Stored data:
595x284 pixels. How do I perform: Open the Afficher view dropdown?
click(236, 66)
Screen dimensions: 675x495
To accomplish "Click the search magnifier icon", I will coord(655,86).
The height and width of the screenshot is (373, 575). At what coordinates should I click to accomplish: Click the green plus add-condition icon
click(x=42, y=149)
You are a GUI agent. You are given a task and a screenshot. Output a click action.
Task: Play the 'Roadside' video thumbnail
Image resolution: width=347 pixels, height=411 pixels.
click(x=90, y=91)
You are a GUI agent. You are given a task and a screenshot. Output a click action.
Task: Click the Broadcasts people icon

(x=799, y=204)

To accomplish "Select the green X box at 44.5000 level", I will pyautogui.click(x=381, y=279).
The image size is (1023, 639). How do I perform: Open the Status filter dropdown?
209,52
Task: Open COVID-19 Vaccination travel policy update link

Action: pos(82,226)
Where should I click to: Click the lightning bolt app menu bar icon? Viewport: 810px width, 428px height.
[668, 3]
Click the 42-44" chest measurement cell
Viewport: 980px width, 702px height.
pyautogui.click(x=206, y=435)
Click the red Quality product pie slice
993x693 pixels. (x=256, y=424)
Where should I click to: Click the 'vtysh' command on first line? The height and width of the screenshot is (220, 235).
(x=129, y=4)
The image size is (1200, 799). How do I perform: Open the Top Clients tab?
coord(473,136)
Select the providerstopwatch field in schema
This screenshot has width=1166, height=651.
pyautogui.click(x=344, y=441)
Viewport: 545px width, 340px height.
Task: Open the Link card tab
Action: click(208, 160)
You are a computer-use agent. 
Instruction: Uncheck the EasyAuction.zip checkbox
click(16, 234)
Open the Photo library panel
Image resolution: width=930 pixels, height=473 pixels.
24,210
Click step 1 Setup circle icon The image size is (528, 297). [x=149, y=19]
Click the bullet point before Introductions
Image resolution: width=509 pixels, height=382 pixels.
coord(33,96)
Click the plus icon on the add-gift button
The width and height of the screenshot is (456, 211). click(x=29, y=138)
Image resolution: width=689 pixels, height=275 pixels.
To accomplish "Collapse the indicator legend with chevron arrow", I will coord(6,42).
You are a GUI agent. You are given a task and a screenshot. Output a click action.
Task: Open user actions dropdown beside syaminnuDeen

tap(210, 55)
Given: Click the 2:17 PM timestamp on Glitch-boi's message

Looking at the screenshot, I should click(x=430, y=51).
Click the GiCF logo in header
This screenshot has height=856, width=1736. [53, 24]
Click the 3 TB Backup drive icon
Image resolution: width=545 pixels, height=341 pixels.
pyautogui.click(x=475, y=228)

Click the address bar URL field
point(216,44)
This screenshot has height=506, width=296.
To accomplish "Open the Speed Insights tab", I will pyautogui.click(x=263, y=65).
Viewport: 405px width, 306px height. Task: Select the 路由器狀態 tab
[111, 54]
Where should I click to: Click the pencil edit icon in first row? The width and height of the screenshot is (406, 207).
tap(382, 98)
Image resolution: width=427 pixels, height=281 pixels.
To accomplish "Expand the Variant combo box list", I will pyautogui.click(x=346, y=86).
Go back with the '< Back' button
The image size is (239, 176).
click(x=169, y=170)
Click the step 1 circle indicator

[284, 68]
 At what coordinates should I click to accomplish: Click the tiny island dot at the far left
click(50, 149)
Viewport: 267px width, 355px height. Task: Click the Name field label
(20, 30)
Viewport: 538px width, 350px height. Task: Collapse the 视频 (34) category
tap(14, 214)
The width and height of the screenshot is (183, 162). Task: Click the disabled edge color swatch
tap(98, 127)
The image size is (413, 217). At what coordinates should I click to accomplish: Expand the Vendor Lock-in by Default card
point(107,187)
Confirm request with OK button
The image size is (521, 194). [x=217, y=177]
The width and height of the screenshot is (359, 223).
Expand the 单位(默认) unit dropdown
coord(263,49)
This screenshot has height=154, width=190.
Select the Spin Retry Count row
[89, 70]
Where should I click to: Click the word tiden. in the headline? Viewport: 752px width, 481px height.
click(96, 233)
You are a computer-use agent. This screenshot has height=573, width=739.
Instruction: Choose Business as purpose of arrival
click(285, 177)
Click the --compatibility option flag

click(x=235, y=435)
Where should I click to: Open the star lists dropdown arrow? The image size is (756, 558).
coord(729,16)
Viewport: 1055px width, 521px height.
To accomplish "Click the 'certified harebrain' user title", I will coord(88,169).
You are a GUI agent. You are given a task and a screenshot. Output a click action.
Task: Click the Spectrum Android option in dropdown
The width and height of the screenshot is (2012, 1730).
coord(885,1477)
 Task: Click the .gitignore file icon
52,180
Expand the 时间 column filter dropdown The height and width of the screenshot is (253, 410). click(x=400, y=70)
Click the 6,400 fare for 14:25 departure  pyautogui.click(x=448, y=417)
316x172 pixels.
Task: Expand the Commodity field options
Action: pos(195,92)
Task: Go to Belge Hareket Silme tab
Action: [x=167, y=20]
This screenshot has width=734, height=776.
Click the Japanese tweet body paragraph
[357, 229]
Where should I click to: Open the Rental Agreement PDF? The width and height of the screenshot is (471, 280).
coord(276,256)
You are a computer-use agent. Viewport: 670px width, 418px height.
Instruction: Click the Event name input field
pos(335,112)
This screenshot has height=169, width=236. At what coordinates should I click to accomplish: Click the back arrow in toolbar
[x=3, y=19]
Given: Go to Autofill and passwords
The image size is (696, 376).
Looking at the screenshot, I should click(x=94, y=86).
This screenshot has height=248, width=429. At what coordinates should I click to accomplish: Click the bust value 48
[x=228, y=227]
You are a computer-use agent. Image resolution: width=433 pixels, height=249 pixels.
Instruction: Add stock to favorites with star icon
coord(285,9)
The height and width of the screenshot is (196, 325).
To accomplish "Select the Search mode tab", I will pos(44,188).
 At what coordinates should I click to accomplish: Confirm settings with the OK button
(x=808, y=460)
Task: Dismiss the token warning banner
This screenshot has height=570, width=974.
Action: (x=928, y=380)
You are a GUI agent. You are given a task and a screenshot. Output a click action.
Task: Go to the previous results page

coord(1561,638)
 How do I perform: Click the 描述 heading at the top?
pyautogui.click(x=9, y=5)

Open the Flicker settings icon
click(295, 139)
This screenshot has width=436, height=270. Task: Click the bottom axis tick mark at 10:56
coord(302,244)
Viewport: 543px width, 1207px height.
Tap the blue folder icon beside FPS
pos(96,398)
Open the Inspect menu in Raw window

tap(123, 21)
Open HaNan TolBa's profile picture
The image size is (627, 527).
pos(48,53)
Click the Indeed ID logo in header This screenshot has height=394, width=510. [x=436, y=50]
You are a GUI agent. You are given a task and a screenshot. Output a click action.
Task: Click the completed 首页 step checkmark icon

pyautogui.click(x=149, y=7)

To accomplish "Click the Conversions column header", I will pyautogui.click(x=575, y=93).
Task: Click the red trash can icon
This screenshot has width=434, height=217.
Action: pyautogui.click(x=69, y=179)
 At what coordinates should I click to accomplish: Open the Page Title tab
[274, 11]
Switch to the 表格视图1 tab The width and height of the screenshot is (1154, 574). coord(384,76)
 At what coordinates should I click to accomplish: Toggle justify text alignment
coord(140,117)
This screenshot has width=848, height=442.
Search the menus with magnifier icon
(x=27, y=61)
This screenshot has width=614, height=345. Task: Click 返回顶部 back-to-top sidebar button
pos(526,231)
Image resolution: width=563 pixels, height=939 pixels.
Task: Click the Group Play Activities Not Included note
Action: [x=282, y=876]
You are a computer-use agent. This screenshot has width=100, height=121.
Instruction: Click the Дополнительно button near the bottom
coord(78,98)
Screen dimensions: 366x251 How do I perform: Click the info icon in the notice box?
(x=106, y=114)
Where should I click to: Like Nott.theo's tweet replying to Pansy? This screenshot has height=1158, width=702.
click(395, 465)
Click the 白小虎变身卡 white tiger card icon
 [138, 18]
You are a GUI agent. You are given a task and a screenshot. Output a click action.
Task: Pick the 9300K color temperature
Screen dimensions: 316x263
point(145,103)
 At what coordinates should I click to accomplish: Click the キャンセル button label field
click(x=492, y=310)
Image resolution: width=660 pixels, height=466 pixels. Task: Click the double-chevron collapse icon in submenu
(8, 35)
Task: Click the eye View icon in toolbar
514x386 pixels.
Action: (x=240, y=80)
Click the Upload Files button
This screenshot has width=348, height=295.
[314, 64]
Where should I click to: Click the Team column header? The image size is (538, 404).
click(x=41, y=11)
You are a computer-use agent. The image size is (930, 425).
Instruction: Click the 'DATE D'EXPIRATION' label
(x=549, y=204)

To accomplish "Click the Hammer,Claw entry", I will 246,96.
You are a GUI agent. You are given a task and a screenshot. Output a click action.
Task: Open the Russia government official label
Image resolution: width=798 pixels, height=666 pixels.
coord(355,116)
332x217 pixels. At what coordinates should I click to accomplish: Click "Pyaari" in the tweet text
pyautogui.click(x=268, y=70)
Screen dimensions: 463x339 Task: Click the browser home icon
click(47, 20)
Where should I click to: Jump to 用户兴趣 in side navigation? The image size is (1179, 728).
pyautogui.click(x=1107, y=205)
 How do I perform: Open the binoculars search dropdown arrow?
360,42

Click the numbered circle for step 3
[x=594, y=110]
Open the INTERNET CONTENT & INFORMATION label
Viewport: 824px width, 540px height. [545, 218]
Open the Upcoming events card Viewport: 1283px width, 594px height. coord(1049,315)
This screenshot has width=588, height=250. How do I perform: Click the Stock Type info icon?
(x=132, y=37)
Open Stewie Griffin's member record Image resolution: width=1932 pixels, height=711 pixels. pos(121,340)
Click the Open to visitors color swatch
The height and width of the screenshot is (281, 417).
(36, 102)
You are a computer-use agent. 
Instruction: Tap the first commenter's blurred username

_Work request_:
Reproduce the lines from the one with "Click the numbered circle for step 3" to the end of the data exactly, leaving out every earlier line.

_Problem solution_:
Click the numbered circle for step 3
[x=594, y=110]
Open the INTERNET CONTENT & INFORMATION label
Viewport: 824px width, 540px height. [545, 218]
Open the Upcoming events card Viewport: 1283px width, 594px height. coord(1049,315)
This screenshot has width=588, height=250. How do I perform: Click the Stock Type info icon?
(x=132, y=37)
Open Stewie Griffin's member record Image resolution: width=1932 pixels, height=711 pixels. pos(121,340)
Click the Open to visitors color swatch
The height and width of the screenshot is (281, 417).
(36, 102)
You are a computer-use agent. 
Instruction: Tap the first commenter's blurred username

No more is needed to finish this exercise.